На макроуровне всё происходило, как и на микро-. Так к своей цели, не сворачивая с заранее определенного маршрута, катил и бронетранспортер, внутри которого Виктория уже не просто разговорила на повышенных тонах, но срывала голос, да не на просто уже на какого-то рядового гвардейца, что сидел за рулем урчавшей машины, но на самого очухавшегося после сеанса интенсивной памяти-терапии Императора Стивена Харта, который деликатно, но уверенно отражал любые возражения напарницы по путешествию.
– Госпожа Виктория, это невозможно, силы Империи и так уже, игнорировав дипломатические договоренности, встряли в конфликт чужого острова для того, чтобы спасти вас и тех жителей деревни и…
– Спасти? Спасти?! – орала девушка, – да вы просто отсрочили их гибель! Эти звери вновь придут! И, о, Богиня!.. Вы хоть представляете себе, что это даже не единичный случай, а рутинное, страшно сказать, преступление, совершаемое на почве…
– И все же это внутреннее дело острова святого Змея…
– Какое внутреннее дело?! Это общечеловеческое дело! Общечеловеческое!! И только сейчас у нас с вами есть шанс – это исправить, я это прекрасно вижу!
Стивен Харт глубоко вздохнул, но остался совершенно спокоен и невозмутим, и, прежде чем вновь он успел хотя бы открыть свой рот, девушка снова накинулась на него.

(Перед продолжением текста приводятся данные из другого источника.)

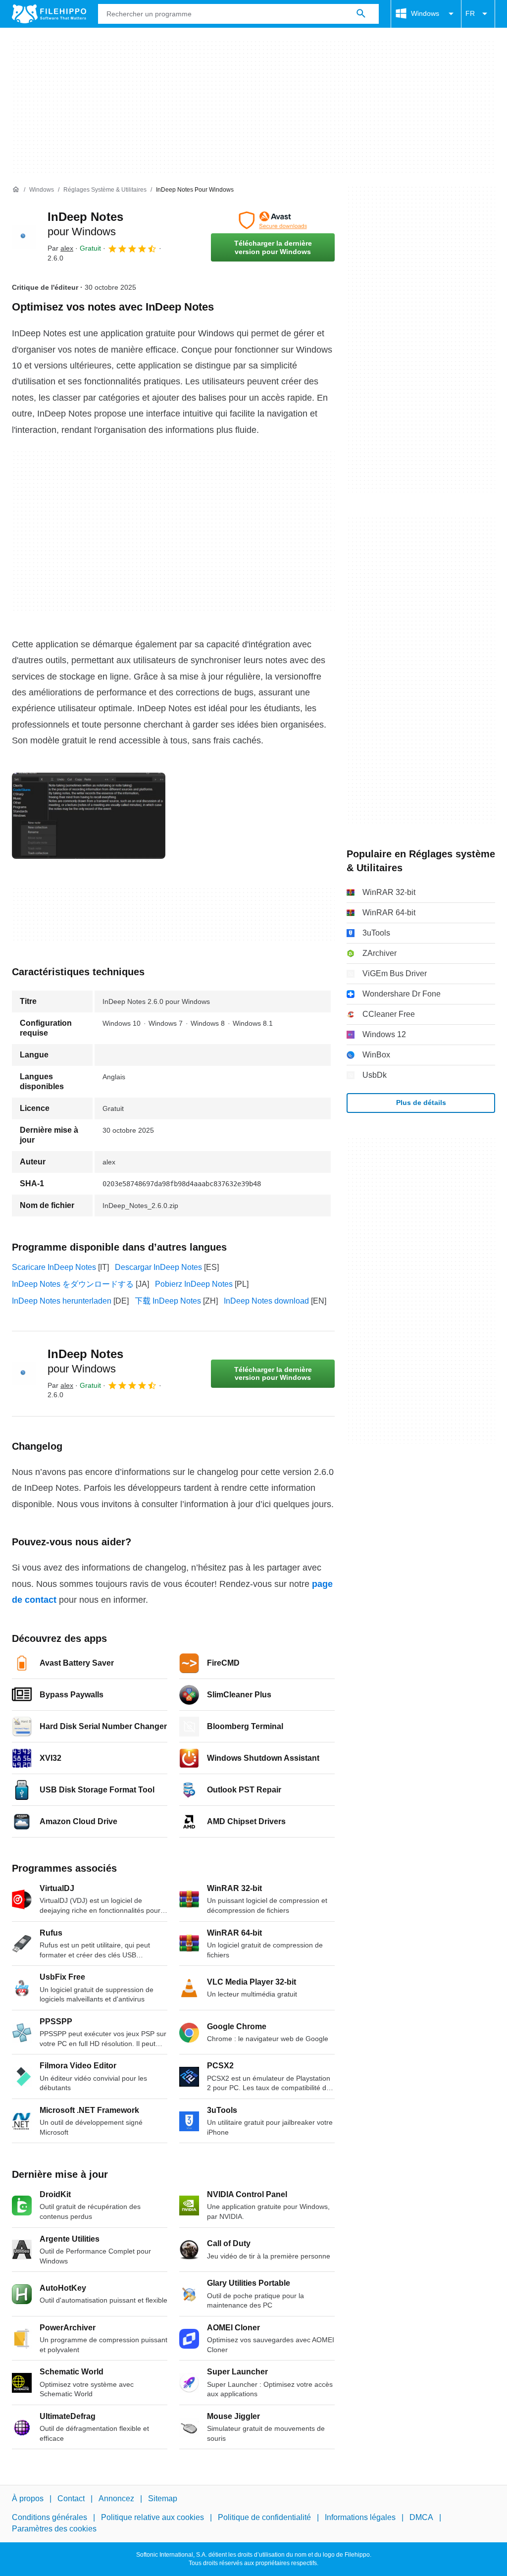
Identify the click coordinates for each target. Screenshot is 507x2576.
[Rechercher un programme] (361, 14)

– Уж не знаю… не знаю, правду ли я там увидела… – имея в виду приключения внутри странного шлема, от которого осталось стойкое мистическое чувство, что она всё же еще находилась в том неведомом пространстве, выпав из реальности, что она знала до этого рождения всегда, – … и кем вы мне приходитесь, господин Харт, но я вас умоляю! Нет, я требую, как человек, на чьи деньги и труды вы живете, исполнения функции главы государства в рамках межостровного сотрудничества и кооперации! Мы должны спасти всех этих людей! Просто обязаны, и именно сегодня, именно сейчас у нас есть реальный шанс, а возможно и единственный, сделать это!
– Можете сколько угодно витать в своих замках, дорогая Виктория, но позвольте вам сначала кое-что показать, – всё также монотонно проговорил Император, вместе с тем, как транспортер начал тормозить.
– Что?.. Куда вы нас привезли?
– Прошу, пройдемте, это не займет много времени.
115.
– Единственный! Единственный и неповторимый! Герой острова святого Змея-Утконоса! Организатор и радушный хозяин, чьими гостями мы все являемся сегодня! Под ваши бурные аплодисменты, встречайте: Вождь Чаррама Первый!
Под грохот взорвавшихся аплодисментами салютов, что взмыли разноцветными всплесками в воздух и осветили гигантский стадион, специально подготовленный к Международным Играм Островов, на сцене появился переливающийся голографическими узорами силуэт самого важного человека на этой земле – высокого коренастого лиловокожего мужчины, одетого в строгий костюм, поверх которого была накинута традиционная мантия племен острова Утконоса, испещренная переливающимися и отражающими лазерные лучи геометрическими узорами. Откинув назад свои длинные, заплетенные в тугие черные косы волосы, вождь вскинул руки в приветственном жесте и громогласно поприветствовал, с местным акцентом в речи, всех собравшихся на столь знаменательное событие политиков, спортсменов и специально отобранных гостей, вместе со всей остальной частью мира, что через тысячи телекамер впились в его образ:
– Позвольте поприветствовать всех гостей столицы Острова Змея!